Architectures A–F have been defined by Lee et al.; we additionally considered architectures G and H, where causal variants are well-tagged SNPs, and architectures I and J, where causal variants are poorly tagged SNPs. The true (simulated) h² is 0.5. Each value reports the mean estimate of h² over 50 replicates (the empirical SD is provided in parentheses). Note that Lee et al. also reported the Akaike information criterion (AIC), but we omit this score because it can be highly misleading; for example, in our simulations, the highest AIC was achieved with GCTA for architecture G, where the estimates of h² were on average 80% higher than the true value.
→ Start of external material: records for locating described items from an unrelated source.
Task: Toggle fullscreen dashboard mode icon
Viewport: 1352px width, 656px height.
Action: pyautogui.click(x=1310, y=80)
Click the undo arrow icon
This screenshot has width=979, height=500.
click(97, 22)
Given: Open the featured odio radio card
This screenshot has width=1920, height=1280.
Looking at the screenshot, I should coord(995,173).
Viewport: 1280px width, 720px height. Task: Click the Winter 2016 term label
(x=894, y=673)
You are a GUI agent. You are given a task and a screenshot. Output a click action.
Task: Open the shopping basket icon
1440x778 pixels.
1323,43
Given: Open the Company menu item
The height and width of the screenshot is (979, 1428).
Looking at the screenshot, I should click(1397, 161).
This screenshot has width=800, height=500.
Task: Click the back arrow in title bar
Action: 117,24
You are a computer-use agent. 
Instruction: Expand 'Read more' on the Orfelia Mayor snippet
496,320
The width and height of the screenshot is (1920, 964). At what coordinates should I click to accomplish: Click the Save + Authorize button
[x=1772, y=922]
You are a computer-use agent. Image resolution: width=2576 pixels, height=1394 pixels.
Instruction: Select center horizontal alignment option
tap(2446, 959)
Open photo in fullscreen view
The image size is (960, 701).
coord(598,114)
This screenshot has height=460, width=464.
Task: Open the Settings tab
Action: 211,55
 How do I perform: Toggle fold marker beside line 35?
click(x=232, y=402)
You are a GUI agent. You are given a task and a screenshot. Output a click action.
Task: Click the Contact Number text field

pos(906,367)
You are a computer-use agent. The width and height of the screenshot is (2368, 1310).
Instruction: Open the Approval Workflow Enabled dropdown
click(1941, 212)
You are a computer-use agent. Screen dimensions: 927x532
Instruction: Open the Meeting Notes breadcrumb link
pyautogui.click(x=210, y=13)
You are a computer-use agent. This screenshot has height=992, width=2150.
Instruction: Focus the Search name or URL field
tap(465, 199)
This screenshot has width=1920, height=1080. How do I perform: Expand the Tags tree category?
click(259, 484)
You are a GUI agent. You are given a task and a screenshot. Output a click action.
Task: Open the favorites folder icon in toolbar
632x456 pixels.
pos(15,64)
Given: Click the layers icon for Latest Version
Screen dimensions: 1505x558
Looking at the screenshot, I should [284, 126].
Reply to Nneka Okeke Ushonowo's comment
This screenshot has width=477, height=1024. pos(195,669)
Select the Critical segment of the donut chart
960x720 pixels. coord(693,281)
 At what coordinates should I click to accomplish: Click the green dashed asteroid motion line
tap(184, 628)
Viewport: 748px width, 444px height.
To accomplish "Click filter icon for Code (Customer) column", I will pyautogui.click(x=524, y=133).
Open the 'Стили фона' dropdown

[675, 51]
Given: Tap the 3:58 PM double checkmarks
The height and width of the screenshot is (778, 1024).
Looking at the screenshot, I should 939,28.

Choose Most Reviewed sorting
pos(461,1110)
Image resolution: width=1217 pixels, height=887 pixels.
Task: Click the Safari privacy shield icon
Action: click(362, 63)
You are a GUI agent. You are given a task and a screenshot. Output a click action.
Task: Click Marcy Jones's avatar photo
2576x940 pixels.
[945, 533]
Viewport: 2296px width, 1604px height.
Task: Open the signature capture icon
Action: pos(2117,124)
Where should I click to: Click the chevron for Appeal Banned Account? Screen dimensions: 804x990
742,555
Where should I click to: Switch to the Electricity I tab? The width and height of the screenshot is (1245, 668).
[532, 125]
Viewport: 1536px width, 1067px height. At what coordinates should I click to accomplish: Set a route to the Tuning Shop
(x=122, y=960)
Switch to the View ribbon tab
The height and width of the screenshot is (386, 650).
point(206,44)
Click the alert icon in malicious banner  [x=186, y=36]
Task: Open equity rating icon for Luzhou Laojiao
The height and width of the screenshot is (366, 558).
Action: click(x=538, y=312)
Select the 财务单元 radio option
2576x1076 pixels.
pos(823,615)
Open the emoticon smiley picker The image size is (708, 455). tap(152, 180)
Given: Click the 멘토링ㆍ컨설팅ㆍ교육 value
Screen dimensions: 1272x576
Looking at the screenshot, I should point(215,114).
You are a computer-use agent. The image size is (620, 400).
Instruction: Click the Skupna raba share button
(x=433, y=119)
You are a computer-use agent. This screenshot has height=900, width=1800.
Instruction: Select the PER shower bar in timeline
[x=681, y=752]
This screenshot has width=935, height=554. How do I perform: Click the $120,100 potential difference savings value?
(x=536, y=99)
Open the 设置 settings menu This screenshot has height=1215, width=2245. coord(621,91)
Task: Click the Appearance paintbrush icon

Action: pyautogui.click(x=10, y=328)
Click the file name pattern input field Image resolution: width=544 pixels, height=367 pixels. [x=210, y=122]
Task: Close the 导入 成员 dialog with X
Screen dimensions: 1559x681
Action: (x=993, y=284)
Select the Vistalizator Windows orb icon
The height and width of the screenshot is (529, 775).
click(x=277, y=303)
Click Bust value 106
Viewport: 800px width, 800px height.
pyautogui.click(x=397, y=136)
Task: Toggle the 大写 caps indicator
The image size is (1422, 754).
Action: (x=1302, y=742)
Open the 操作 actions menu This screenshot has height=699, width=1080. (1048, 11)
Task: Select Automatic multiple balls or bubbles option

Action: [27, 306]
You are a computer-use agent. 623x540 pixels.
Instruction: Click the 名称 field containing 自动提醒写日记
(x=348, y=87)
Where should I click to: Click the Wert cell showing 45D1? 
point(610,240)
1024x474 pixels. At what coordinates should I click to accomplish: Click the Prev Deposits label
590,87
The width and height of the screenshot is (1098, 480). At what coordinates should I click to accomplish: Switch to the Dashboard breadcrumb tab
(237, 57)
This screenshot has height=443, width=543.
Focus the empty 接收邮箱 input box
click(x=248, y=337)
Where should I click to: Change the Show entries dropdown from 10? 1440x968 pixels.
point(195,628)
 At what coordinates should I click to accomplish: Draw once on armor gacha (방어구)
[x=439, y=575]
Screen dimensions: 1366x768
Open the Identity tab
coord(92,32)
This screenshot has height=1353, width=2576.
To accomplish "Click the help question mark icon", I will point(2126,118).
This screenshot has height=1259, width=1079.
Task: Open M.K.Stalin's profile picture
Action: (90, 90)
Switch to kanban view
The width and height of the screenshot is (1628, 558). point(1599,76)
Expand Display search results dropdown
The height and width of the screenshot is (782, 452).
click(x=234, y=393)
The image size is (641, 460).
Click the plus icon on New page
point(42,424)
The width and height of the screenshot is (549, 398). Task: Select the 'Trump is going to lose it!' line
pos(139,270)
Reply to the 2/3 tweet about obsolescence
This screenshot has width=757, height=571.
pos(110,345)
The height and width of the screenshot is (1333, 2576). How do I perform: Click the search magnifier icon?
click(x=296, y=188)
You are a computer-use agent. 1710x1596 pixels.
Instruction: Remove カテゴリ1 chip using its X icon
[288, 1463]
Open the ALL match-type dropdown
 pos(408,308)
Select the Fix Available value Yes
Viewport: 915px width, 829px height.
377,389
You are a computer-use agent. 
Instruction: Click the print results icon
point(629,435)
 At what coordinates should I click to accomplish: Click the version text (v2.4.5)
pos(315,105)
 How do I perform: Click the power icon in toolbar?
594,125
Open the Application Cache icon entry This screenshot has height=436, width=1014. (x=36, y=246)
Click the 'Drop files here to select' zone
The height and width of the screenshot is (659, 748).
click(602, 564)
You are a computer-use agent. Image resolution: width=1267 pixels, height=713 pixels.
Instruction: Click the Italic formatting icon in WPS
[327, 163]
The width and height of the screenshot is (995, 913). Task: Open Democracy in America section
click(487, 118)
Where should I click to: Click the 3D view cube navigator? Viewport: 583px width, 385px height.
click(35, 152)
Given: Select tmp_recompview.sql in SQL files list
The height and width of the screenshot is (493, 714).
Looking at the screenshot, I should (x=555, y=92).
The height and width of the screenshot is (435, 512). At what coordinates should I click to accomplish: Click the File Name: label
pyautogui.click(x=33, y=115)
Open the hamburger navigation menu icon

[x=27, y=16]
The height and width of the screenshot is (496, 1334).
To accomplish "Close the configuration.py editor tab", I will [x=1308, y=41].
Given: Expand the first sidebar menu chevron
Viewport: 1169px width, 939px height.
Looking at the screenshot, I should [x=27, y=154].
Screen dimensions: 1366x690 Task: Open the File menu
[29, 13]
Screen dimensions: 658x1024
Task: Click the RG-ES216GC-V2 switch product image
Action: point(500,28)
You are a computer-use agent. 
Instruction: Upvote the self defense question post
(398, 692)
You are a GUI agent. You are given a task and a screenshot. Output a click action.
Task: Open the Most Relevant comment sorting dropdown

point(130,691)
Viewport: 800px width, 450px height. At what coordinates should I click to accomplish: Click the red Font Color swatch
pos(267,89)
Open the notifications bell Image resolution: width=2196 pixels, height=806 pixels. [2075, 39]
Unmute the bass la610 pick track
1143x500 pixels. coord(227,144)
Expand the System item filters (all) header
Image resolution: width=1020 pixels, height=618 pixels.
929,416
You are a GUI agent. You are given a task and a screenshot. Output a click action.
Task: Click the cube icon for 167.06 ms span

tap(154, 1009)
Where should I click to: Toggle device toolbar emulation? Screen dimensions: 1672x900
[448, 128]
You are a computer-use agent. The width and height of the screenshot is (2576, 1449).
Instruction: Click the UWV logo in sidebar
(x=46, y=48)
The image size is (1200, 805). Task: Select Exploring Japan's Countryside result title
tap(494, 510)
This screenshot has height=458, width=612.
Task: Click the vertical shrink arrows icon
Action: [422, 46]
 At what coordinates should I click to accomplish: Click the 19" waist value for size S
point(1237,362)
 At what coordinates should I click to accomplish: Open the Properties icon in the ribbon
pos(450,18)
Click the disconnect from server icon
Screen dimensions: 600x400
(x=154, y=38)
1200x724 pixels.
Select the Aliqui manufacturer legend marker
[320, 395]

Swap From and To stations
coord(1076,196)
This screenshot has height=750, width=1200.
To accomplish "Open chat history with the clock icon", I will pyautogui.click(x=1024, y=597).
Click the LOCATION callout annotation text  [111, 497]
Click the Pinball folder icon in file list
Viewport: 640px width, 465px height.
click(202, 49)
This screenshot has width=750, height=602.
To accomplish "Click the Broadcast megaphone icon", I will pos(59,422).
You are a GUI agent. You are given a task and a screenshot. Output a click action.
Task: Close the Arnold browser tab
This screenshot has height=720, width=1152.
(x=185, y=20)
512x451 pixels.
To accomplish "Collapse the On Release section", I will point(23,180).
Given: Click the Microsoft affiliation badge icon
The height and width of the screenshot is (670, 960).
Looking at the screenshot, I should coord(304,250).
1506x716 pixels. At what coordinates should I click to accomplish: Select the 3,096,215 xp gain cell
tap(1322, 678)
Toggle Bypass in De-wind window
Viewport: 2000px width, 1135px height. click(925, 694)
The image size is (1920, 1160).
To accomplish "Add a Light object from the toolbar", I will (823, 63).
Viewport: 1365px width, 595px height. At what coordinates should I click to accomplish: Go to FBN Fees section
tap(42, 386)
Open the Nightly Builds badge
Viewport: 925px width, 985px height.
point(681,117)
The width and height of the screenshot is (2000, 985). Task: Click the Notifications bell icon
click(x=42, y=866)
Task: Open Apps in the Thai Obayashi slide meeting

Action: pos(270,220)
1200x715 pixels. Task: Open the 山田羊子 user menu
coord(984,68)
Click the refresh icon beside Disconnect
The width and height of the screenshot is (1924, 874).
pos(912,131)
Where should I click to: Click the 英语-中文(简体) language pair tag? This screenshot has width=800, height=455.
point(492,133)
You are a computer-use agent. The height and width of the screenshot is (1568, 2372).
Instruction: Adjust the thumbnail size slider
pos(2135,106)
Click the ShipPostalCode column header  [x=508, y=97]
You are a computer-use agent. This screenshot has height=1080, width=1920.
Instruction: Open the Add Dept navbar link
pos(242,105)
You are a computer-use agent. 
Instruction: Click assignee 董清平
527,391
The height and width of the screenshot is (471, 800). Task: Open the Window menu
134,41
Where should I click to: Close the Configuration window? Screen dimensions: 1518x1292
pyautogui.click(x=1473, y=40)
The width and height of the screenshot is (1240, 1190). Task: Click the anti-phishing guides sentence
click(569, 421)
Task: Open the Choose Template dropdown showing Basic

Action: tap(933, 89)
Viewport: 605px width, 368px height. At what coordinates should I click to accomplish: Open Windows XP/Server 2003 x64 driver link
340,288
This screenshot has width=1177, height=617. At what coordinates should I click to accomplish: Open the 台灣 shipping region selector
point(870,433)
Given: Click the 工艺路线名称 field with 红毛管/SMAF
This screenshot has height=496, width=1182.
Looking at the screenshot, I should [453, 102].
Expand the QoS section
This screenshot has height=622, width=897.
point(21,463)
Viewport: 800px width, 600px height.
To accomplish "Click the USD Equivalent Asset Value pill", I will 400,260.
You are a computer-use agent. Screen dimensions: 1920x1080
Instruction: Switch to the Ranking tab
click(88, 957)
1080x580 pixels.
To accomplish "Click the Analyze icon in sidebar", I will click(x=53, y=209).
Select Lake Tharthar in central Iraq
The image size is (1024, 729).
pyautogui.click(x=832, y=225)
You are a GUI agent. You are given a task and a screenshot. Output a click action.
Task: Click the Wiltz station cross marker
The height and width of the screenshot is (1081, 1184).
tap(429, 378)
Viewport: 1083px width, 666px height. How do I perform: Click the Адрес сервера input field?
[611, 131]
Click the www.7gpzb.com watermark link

The above-reported upward bias of LDAK is smaller than that found by Lee et al. (the second claim above), which might be a result of fewer SNPs (approximately four million versus eight million) because we imposed stricter quality control (QC). We believe that strict QC is crucial in the estimation of h² for binary traits,^1,2 but to allow direct comparison, we relaxed the QC thresholds to match those of Lee et al. Afterwards, our data set had 7,190,149 SNPs. Because of the limited time to prepare this response, we only used chromosomes 1 and 2 (1,153,686 SNPs) and simulated 1,000 causal variants. Focusing on the architectures with s = −1 in Table 2, we observed overestimation of h² by LDAK, although to a lesser extent than did Lee et al. (2%, 2%, and 1% compared with 6%, 5%, and 3%). When weightings are calculated, LDAK by default models linkage-disequilibrium decay with distance in order to give more weight to local correlations than to long-range correlations that might be due to relatedness. For unrelated individuals, this is unnecessary, and so a large value (such as 100 Mb) can be used for the decay parameter. With this change, no bias is apparent (LDAK2).

Table 2.

Performance of GCTA and LDAK for Very Dense Data

Architecture	GCTA	LDAK	LDAK2
Causal SNPs Picked at Random
Architecture A (s = 1)	0.49 (0.03)	0.52 (0.04)	0.50 (0.04)
Architecture B (s = 0)	0.55 (0.02)	0.54 (0.03)	0.52 (0.03)
70% Causal SNPs with MAF < 0.1
Architecture C (s = 1)	0.49 (0.02)	0.52 (0.04)	0.50 (0.04)
Architecture D (s = 0)	0.51 (0.02)	0.52 (0.03)	0.50 (0.03)
All Causal SNPs with MAF < 0.1
Architecture E (s = 1)	0.42 (0.03)	0.51 (0.04)	0.49 (0.04)
Architecture F (s = 0)	0.46 (0.03)	0.51 (0.04)	0.49 (0.04)

LDAK employs the default parameter settings when computing weightings; LDAK2 turns off the linkage-disequilibrium-decay function. The true (simulated) h² is 0.5. Each value reports the mean estimate of h² over 50 replicates (the empirical SD is provided in parentheses).

In summary, although we agree with Lee et al. that MAF stratification is effective in reducing biases caused by misspecification of the scale parameter s, we feel that it remains important to adjust for uneven tagging. In addition to achieving improved accuracy by incorporating the LDAK weightings, this approach effects SNP pruning (for imputed data, approximately 90% of SNPs will receive weight zero and so can be discarded), thus reducing the subsequent task of computing GRMs by a factor of about ten.